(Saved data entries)
<<<<
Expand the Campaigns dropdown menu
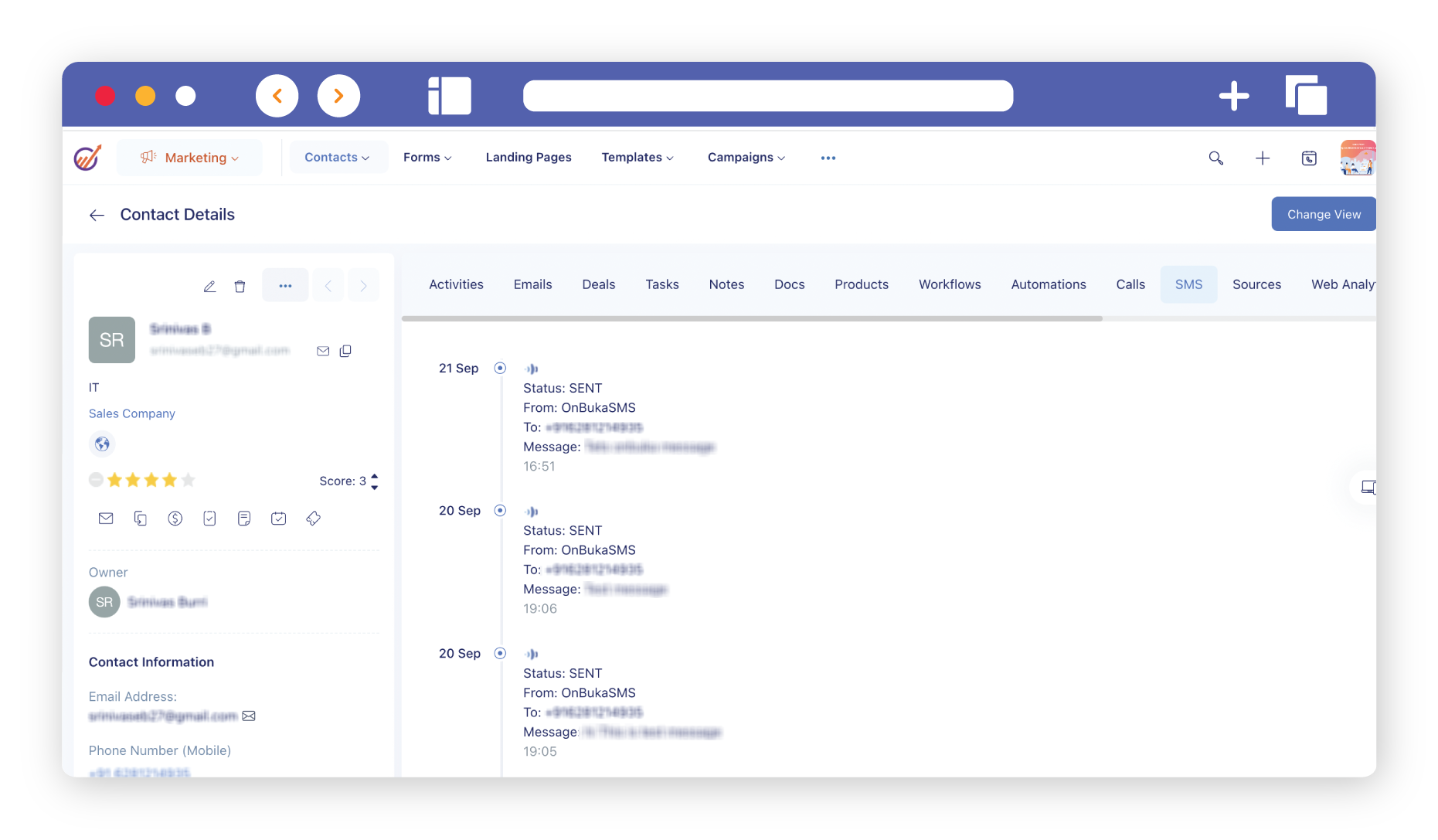The width and height of the screenshot is (1438, 840). coord(746,158)
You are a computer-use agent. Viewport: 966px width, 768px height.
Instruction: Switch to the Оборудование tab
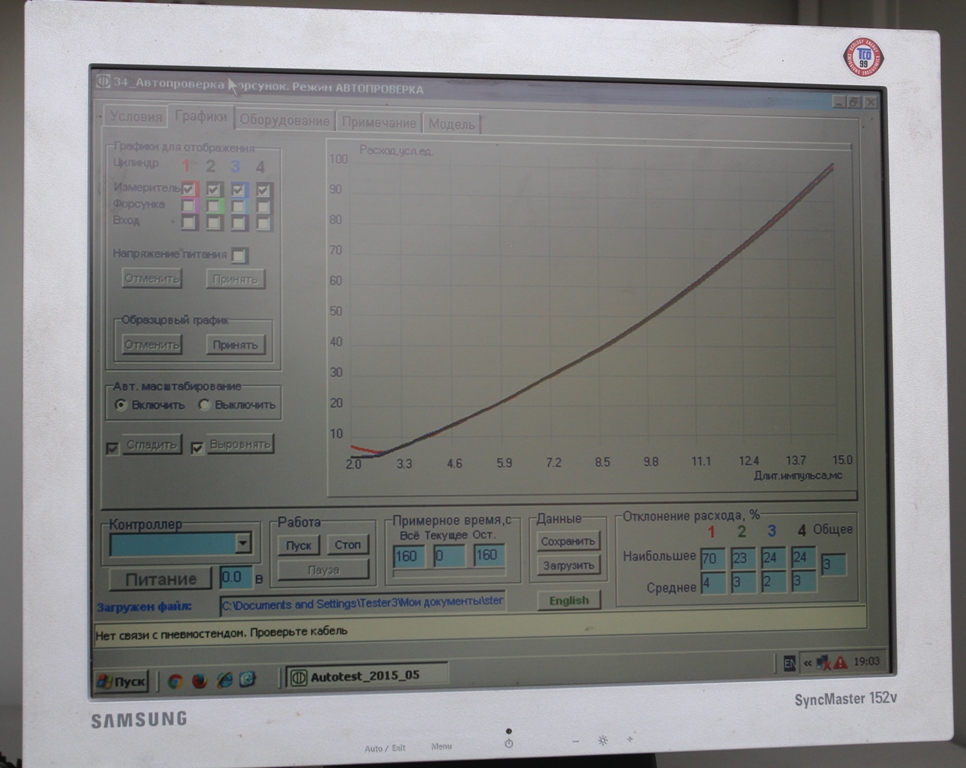pyautogui.click(x=285, y=121)
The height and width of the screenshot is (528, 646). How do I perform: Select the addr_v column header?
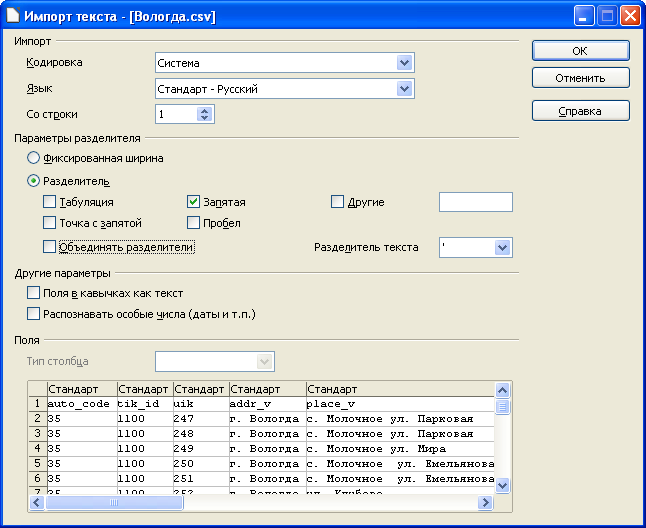(267, 388)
>>>>
● Task instructions:
There should be an exact restatement of the lines from the line with "The height and" through the last line of the entries above, and no pictures in it.

● Answer to this exercise:
The height and width of the screenshot is (528, 646). How do I perform: Select the addr_v column header?
(267, 388)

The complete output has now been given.